Perplexity
Definition
Perplexity is a metric measuring how well a language model predicts text, calculated as the exponential of the average negative log-likelihood. Lower perplexity indicates the model is less 'surprised' by the text and better at prediction.
Why It Matters
Perplexity is the go-to metric for comparing language models’ raw text prediction ability. When researchers report “GPT-4 achieves lower perplexity than GPT-3,” they’re saying GPT-4 is better at predicting text sequences.
The intuition: perplexity measures how “surprised” the model is by each word. A perplexity of 20 on a text means the model’s uncertainty is equivalent to randomly choosing among 20 equally likely words at each position. Lower is better. A model with perplexity 10 is less surprised and more confident in its predictions.
For AI engineers, perplexity matters when comparing base models, evaluating fine-tuning results, or assessing model quality on your domain-specific data. A model with low perplexity on general text but high perplexity on your legal documents might not be the right choice for your legal AI application.
Implementation Basics
Calculating Perplexity Perplexity = exp(average negative log-likelihood). For a sequence of N tokens, you sum the negative log probabilities of each token given the previous tokens, divide by N, then exponentiate.
Most LLM APIs don’t directly return perplexity, but some return log probabilities which you can use to calculate it. Hugging Face transformers provides perplexity calculation utilities.
Interpretation Guidelines
- Modern LLMs achieve perplexity around 10-30 on standard benchmarks
- Domain-specific text may have higher perplexity (more specialized vocabulary)
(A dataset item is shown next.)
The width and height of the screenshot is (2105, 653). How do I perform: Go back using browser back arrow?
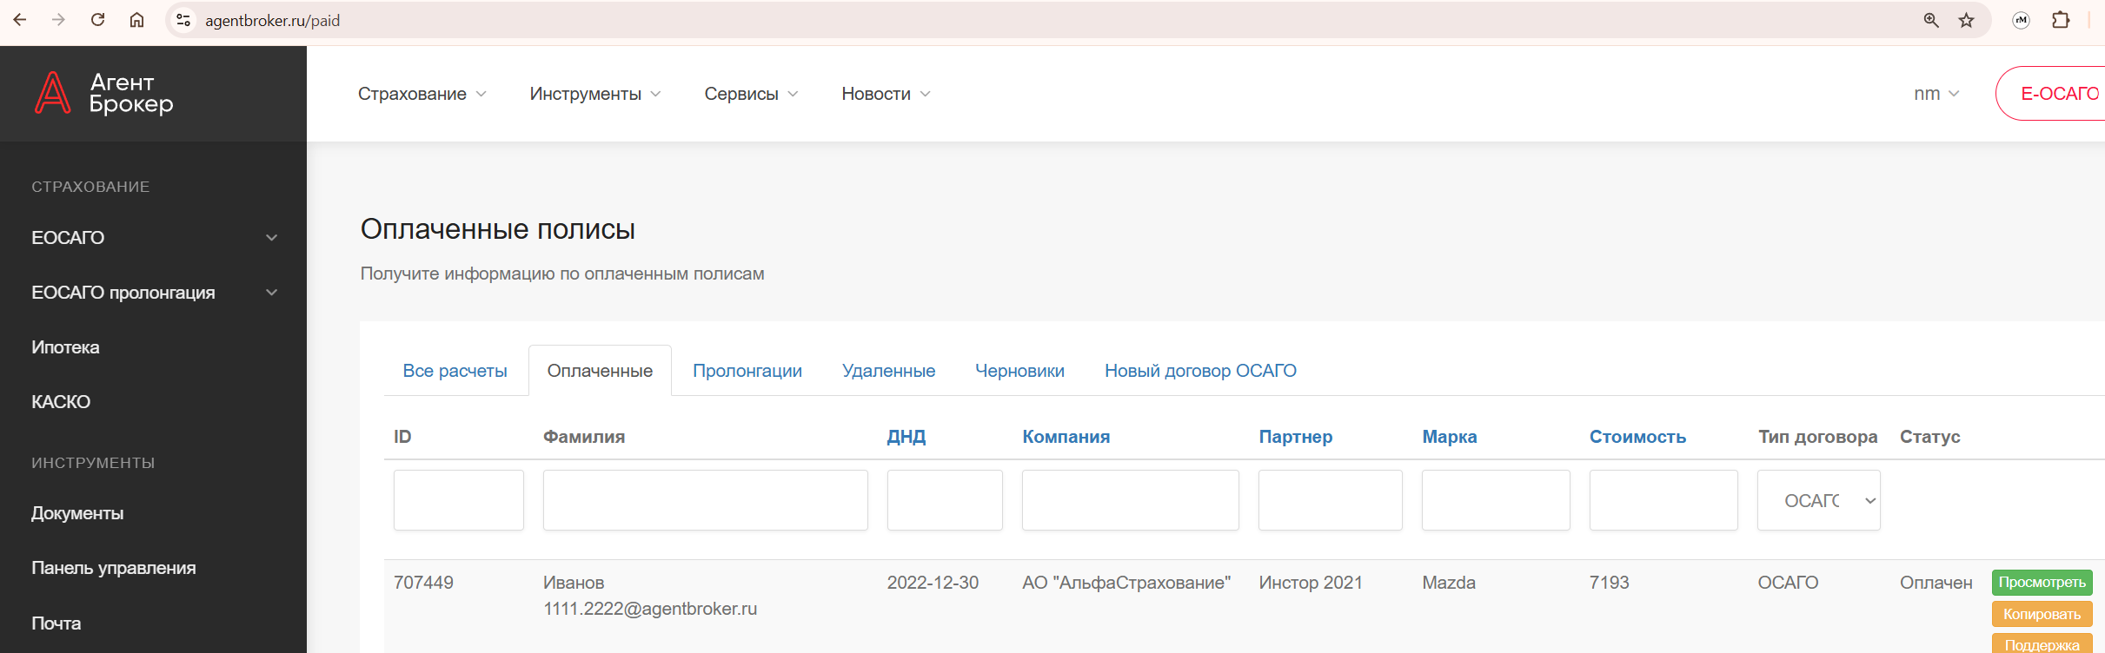coord(20,20)
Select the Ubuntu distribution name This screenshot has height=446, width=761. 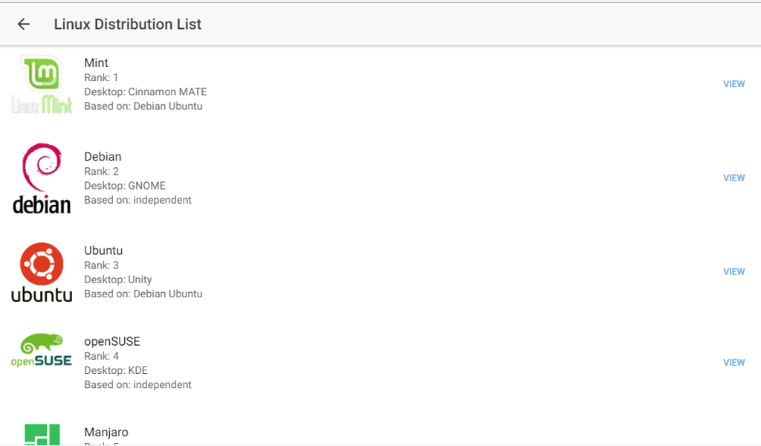click(103, 251)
- Lower perplexity doesn’t guarantee better downstream task performance
- Compare perplexity only on the same test set with the same tokenizer
Limitations Perplexity measures prediction quality, not generation quality. A model might predict text well but generate poorly. It’s also sensitive to tokenization. Different tokenizers make perplexity scores incomparable.
Use perplexity as one signal among many. For production applications, downstream task metrics (accuracy, user satisfaction) matter more than perplexity scores.
Source
Perplexity remains a standard intrinsic evaluation metric for language models, measuring the probability assigned to test sequences.
https://arxiv.org/abs/1808.10583